Another argument that occurs frequently about what happens to people who become blind is that the abilities we possess are enhanced by blindness. Among these can be found assertions that blind people hear better, exercise the sense of smell more acutely, and appreciate the world more effectively by touch than sighted people do. Perhaps we should advance the argument that blind people are more effective as wine tasters than the sighted. It is fair to say that some blind people have become quite adept in this arena.
These arguments can become complex because blind people often do hear or feel what others miss. However, I suspect that the evidence will show that the added abilities in hearing or touch are attributable to training and practice rather than enhanced capacity. However, it may be that practice offers enhancement in sensitivity.
The capacity to hear or sense objects in the path of a blind person has been called “facial vision.” A blind person can “feel” an object in space by appreciating its approach through pressure exerted upon the skin of the face.
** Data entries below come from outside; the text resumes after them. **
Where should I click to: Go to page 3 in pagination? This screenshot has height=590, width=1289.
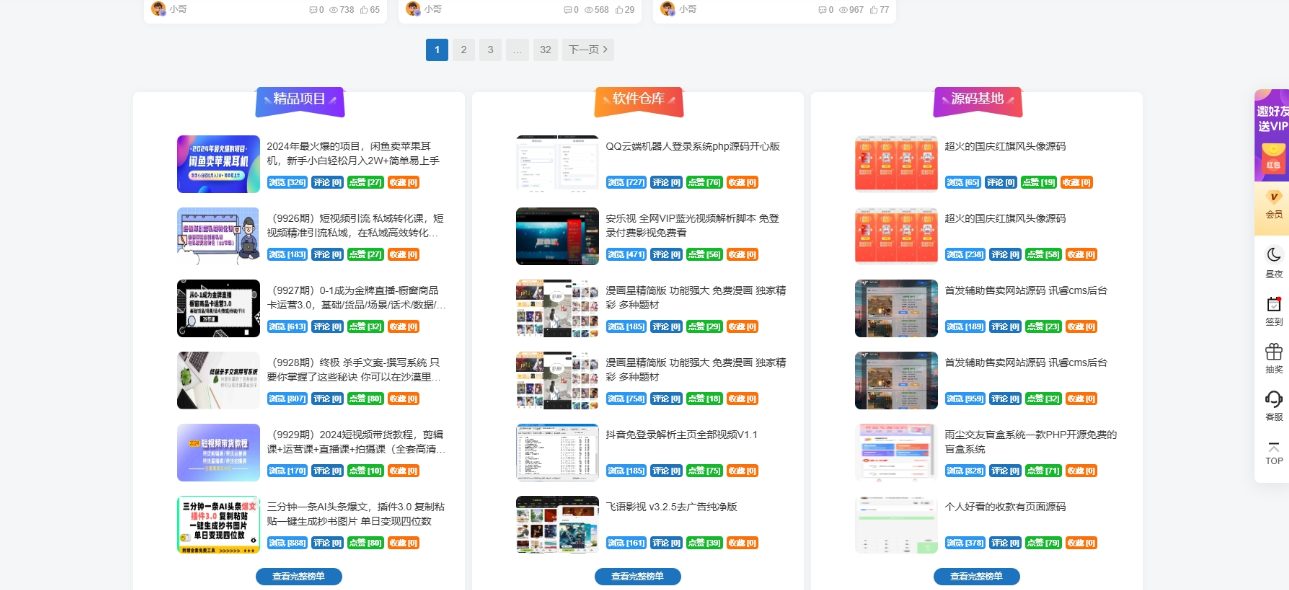point(489,50)
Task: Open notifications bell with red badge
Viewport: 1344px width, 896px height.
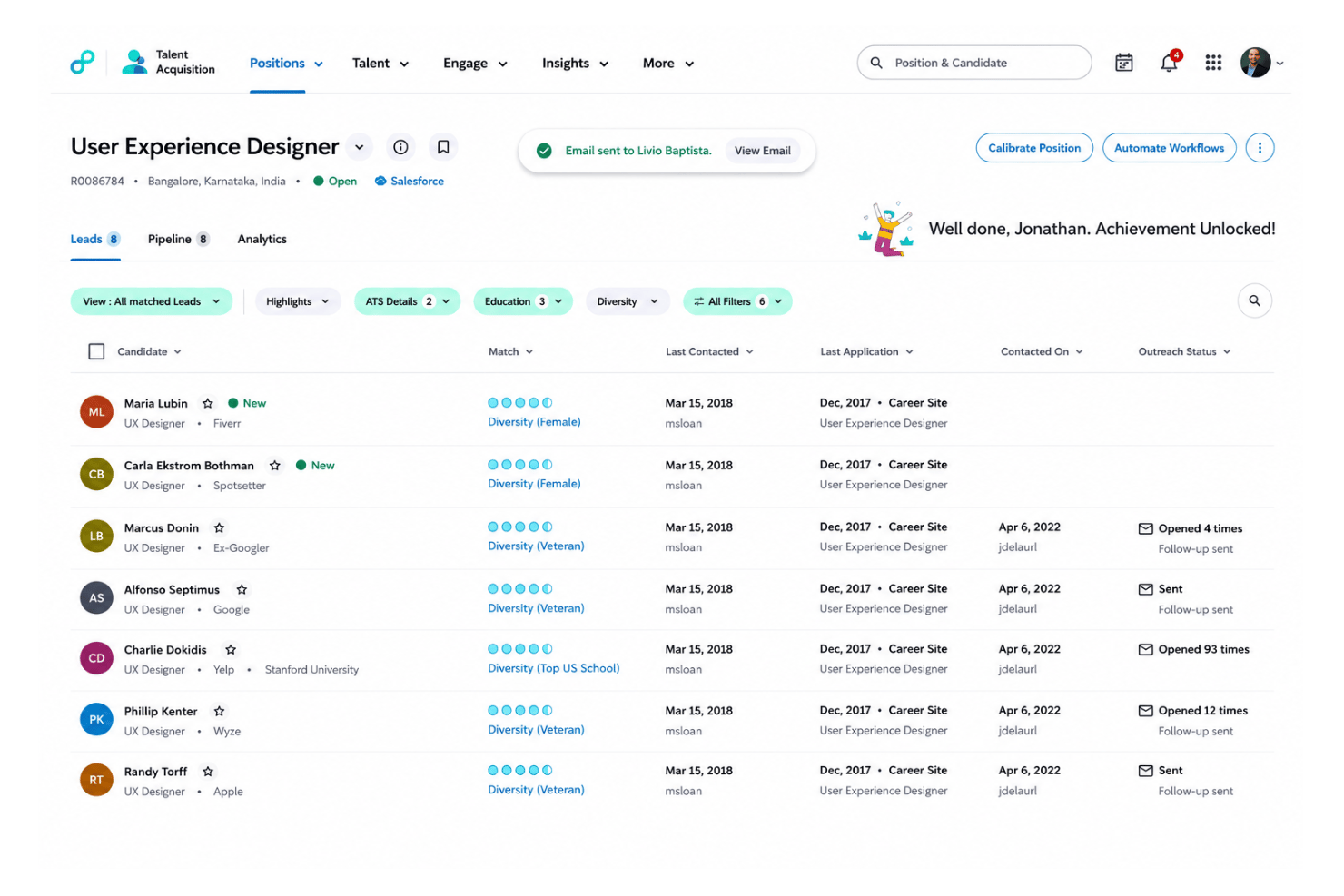Action: tap(1170, 62)
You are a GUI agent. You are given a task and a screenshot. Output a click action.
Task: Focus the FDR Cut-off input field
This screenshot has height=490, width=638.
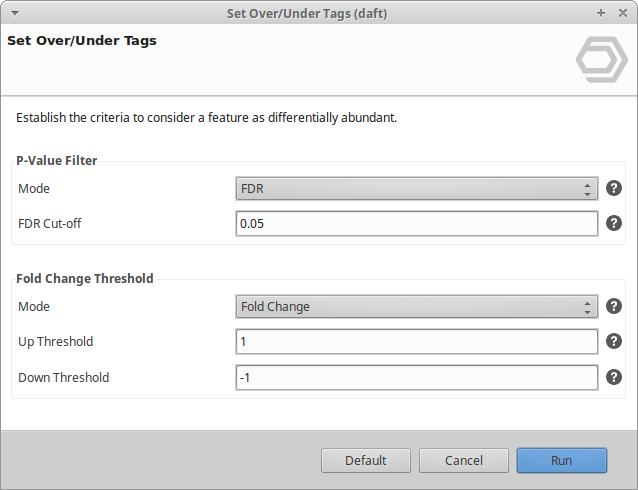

Is it possible to hear space? Undoubtedly. A person who steps into a closet knows by the sound that it is small. The sound of a cathedral is noticeably and dramatically different. I have observed blind people walking down the street identifying parking meters and light poles as they pass them without ever touching these objects. I have done some of this myself. For me this takes quite a bit of concentration, and it is often unreliable. A cane in my hand tells me of objects in my path with much more certainty than the alteration in sound pattern or the change in air pressure. However, all three methods of identifying objects are effective to some degree, and other methods for doing so may exist.
It comes as no surprise to me that a recent study conducted at the University of Southampton and the University of Cyprus concluded that blind people can sometimes identify the distance to objects through echolocation. What did come as a surprise to me is that reports about this in the press carried statements that suggest that the National Federation of the Blind opposes research in this arena. We do not oppose competent research about blind people. We do oppose incompetent assertions about alterations in our being based upon false assumptions. Can I as a totally blind person hear the difference between a wall and an open door? Much of the time I can. When I am seeking to find my coffee cup, can I hear where it is on the table or which direction the handle is pointing? I have never been able to establish sufficient capacity to hear my cup. I am not saying that no blind person can manage this feat, but I am saying that it is outside my experience. I am also saying that additional research competently conducted in alternative methods of knowing the world in which we live is an advantage.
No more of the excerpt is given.